I graduated with a degree in Business Management and reported for National Youth Service in November 1995. A year later, at our passing out parade, General Useni graced the occasion. He offered automatic employment to award winners — and I was among the fortunate few. That single moment would set my life on a trajectory I could never have plotted on my own.

Yet sometimes I wonder: what if I had studied law? I would have graduated in 1996, proceeded to Law School in 1997, and then to Youth Service in 1998. By 1998 — as fate would still have it — I was already serving as Personal Assistant to the Minister of State for Works and Housing.

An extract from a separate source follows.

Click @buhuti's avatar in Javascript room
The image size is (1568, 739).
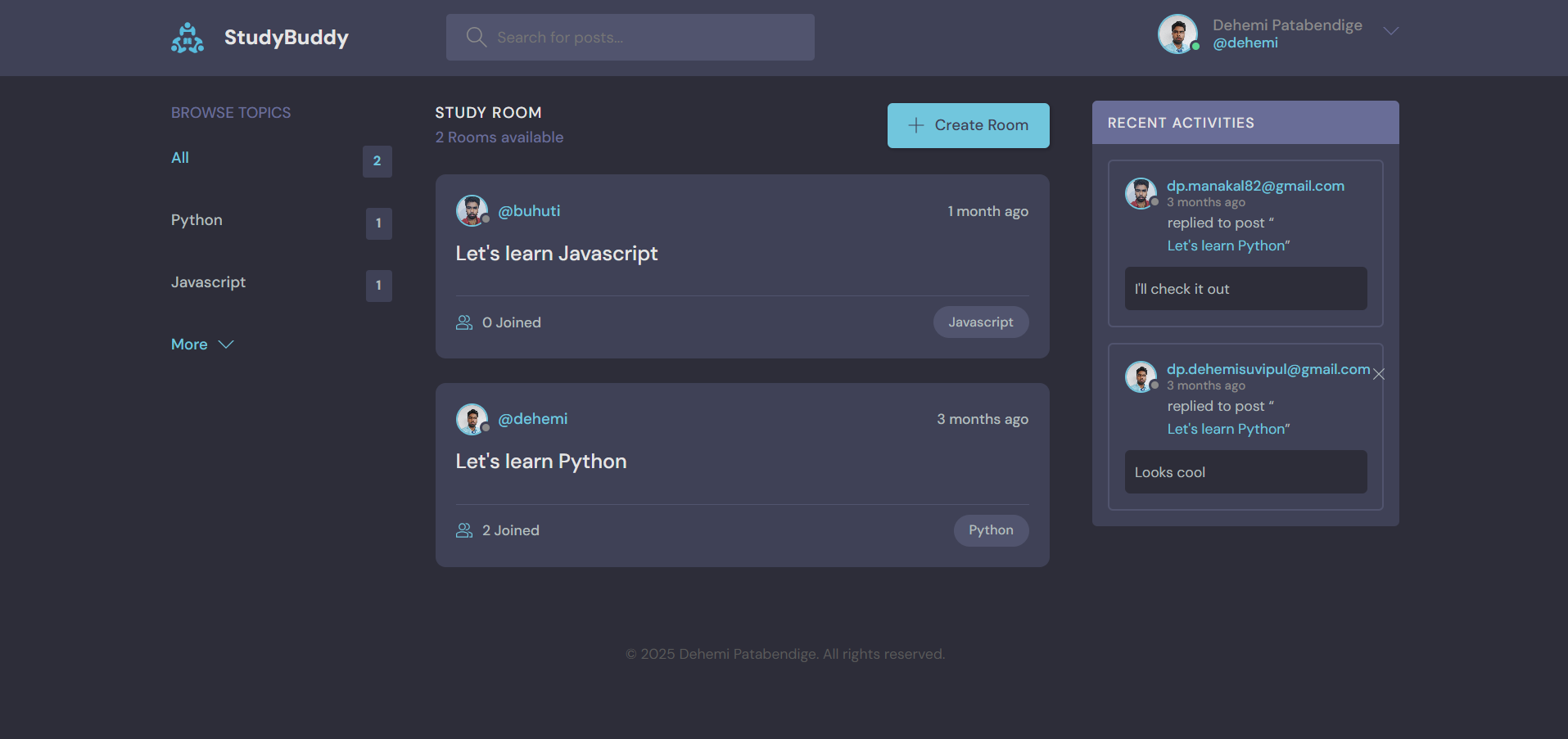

In March 1998, aboard the ADC flight that carried Pope John Paul II from Abuja to Enugu, that a moment of astonishing clarity came over me. As the aircraft lifted off and I gazed out over the sparse skyline of Abuja, a silent prayer rose from deep within: How did a 26-year-old boy from Achara Layout, Enugu and Akowonjo, Lagos come to share airspace with His Holiness? How did I end up here?

In that instant, I grasped that my graduation year in 1996 was no accident. My path to that plane seat was not engineered by my own hand. I was merely an arrow, drawn back and released by God.

After that Papal visit, my life unfolded with a force I could hardly comprehend. My career surged, opening doors I did not even know existed. Through it all, two men rejoiced at my progress but held on to a hope that I might still find my way to the law: my father, and Barrister Rob Iweka, a mentor who became a second father to me.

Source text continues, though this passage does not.